== Exercises ==
(a) Set down word for word the part of the Burnaby fundraiser article that begins at the words "By Curtis Seufert" and stops after the words "gift of life.".
(b) In the Burnaby fundraiser article, how many further episodes of cardiac arrest did Lauren suffer after her first unexpected heart failure?

== Quoted passage ==
==================================================

Lauren's sister Elyse (l) and Lauren (r) painting a lemonade stand sign for the fundraiser. (Supplied)

A heartfelt birthday: Burnaby family hopes to raise $30,000 for BC Children’s Hospital

A Burnaby family wants to raise the money to celebrate the anniversary of their daughter's new lease on life.

By Curtis Seufert | July 27, 2022 |5:00 am

Almost 10 years ago, Amanda Arneill’s daughter, Lauren, was diagnosed with a rare, life-threatening heart defect.

At just six months old, such severe early age health struggles can be a challenging experience for both the children fighting to stay alive, and parents doing all they can to help their young ones.

After her first unexpected heart failure, Lauren would suffer five further episodes of cardiac arrest, spend several days on life support, and undergo multiple heart surgeries at BC Children’s Hospital.

It was a harrowing experience, but Lauren made it through with the invaluable care she received from Children’s.

While Arneill says the anniversary of the first cardiac arrest could be a challenging day to remember, it also signified something worth celebrating—their daughter had received the gift of life.

==================================================

== Collected material ==
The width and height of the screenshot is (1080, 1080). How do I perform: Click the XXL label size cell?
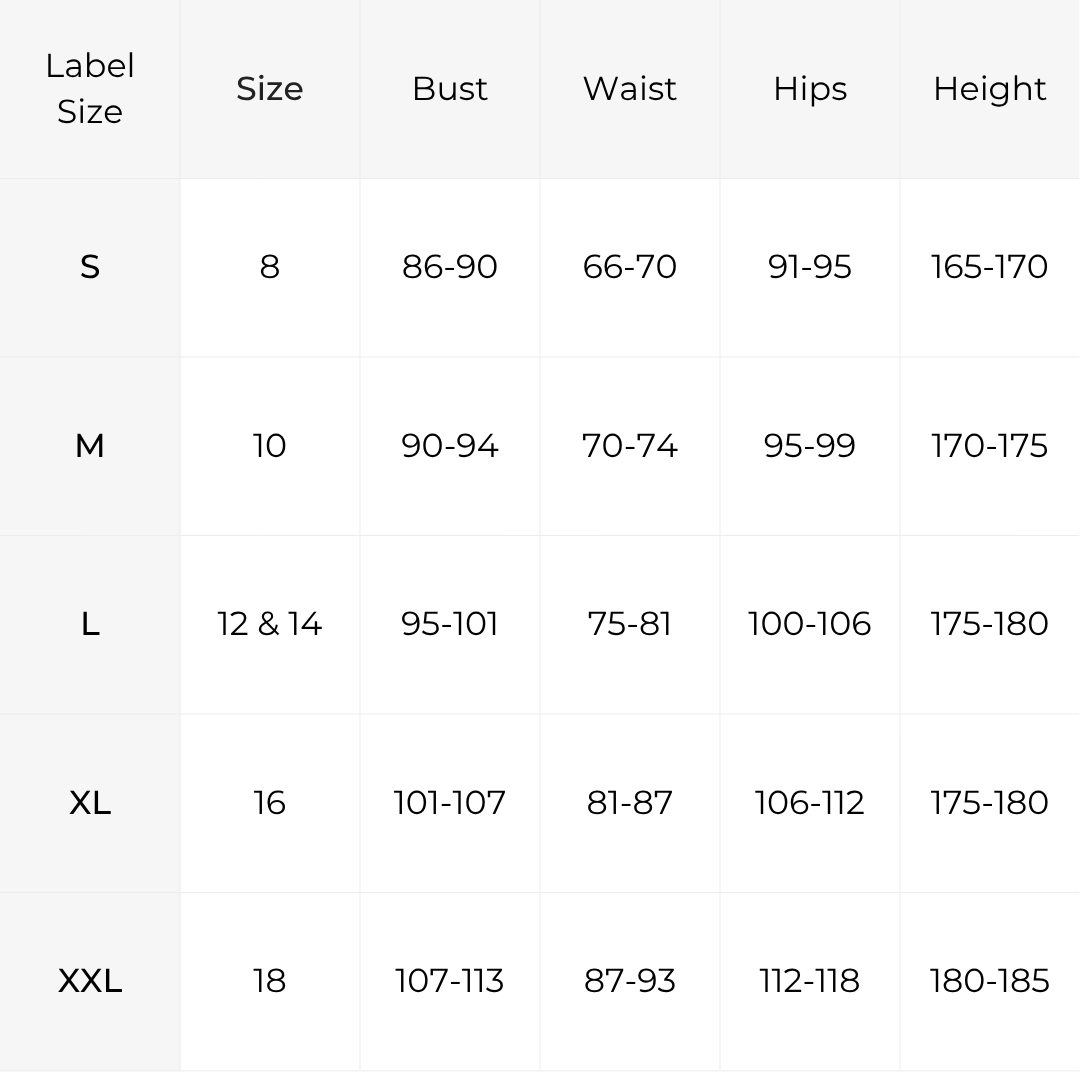90,982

==================================================

== Exercise results ==
(a)
By Curtis Seufert | July 27, 2022 |5:00 am

Almost 10 years ago, Amanda Arneill’s daughter, Lauren, was diagnosed with a rare, life-threatening heart defect.

At just six months old, such severe early age health struggles can be a challenging experience for both the children fighting to stay alive, and parents doing all they can to help their young ones.

After her first unexpected heart failure, Lauren would suffer five further episodes of cardiac arrest, spend several days on life support, and undergo multiple heart surgeries at BC Children’s Hospital.

It was a harrowing experience, but Lauren made it through with the invaluable care she received from Children’s.

While Arneill says the anniversary of the first cardiac arrest could be a challenging day to remember, it also signified something worth celebrating—their daughter had received the gift of life.

(b) Five.